Scientists made a compelling discovery about the neurons in our brains that fuel addiction, and the finding could potentially lead to better cures in the future.
Basically, there are two types of drinkers in this world: ones that can go out and have a casual beer, and others who go out for a drink, but somehow, it always escalates into five. What makes it so difficult to abstain from having “just one more”? Scientists are finally unraveling the mystery of the brain’s alcohol-chasing tendencies.
According to new research at Texas A&M University, alcohol consumption alters the structure and function of neurons in the region of the brain that plays a huge role in goal-driven behaviors. The group of neurons, called D1, are part of the “go” pathway in the brain. So when alcohol activates the “go” neurons, it switches on the part of the brain that makes you want to act — in this case, causing you to crave more booze.
On the opposite side of the spectrum, the alcohol could activate a different type of neurons called D2, which are part of the “no-go” pathway. The D2 neurons have the opposite effect on the brain, telling you to stop drinking.
For a little neuroscience background, there are two kinds of neurotransmitters in the brain (inhibitory and excitatory) that alter the behavior of neurons including D1 and D2. You’ve probably already guessed their effects from the names. Excitatory neurotransmitters stimulate neurons while inhibitory neurotransmitters calm neurons and create balance. When drugs and alcohol are consumed, an excitatory neurotransmitter called dopamine is released in the brain, which is well known to contribute to addiction. The scientists wondered what role the D1 and D2 neurons play in the development of addiction.
To find out, the research team used fluorescent light to study these neurons in mice. While dopamine alone strongly reinforces drug use by providing the euphoric reward of commonly abused drugs, the research shows that the D1 receptor also plays a part in fueling the addiction. The more alcohol the lab mice consumed, the more excitable the D1 neurons became, eventually requiring less dopamine to fire. Thus, a vicious cycle is created — booze consumption makes a neuron more sensitive, which in turn increases the craving to drink.
After making this discovery, the researchers wanted to dig deeper and see what would happen in the brain if specific neurons were blocked. In this case, the mice were given a drug to partially block the D1 receptor, which significantly reduced the desire to drink.
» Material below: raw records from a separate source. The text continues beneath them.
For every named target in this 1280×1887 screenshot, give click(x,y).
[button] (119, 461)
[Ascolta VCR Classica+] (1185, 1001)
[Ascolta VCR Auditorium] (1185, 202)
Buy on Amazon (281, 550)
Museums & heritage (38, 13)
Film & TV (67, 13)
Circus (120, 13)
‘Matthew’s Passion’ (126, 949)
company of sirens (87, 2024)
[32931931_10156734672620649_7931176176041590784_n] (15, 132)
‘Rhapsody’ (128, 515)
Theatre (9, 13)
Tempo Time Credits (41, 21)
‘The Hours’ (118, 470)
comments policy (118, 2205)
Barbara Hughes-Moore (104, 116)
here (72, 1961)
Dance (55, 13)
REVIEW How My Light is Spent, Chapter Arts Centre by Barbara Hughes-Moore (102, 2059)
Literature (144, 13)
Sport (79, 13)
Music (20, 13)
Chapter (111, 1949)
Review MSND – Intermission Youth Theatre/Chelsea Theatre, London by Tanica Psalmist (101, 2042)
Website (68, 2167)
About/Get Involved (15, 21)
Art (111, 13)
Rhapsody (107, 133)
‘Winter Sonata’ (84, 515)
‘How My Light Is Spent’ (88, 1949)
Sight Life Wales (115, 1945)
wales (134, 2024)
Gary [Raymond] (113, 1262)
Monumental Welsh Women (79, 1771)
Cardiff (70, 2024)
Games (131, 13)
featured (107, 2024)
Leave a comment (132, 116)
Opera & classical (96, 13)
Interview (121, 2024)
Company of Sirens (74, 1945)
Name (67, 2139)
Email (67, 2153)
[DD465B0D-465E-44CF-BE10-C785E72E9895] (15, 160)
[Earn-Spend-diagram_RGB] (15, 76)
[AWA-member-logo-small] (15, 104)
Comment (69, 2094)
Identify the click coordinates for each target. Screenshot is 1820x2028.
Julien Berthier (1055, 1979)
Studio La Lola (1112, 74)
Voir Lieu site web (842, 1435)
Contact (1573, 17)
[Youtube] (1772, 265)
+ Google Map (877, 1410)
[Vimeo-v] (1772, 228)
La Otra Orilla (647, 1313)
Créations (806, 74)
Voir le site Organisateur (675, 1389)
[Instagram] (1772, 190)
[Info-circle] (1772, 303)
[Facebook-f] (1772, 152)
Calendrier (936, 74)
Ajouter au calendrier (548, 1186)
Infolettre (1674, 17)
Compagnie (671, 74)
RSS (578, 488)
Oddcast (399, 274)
“If we suppress this activity, we’re able to suppress alcohol consumption,” said Jun Wang, the study’s lead author and assistant professor in the Department of Neuroscience and Experimental Therapeutics at Texas A&M. “This is a major finding. Perhaps in the future, researchers can use these findings to develop a specific treatment targeting these neurons.”
By better understanding the way addiction forms in the brain, researchers will have the potential to create more effective cures for it. “My ultimate goal is to understand how the addicted brain works,” Wang says. “And once we do, one day, we’ll be able to suppress the craving for another round of drinks and ultimately, stop the cycle of alcoholism.”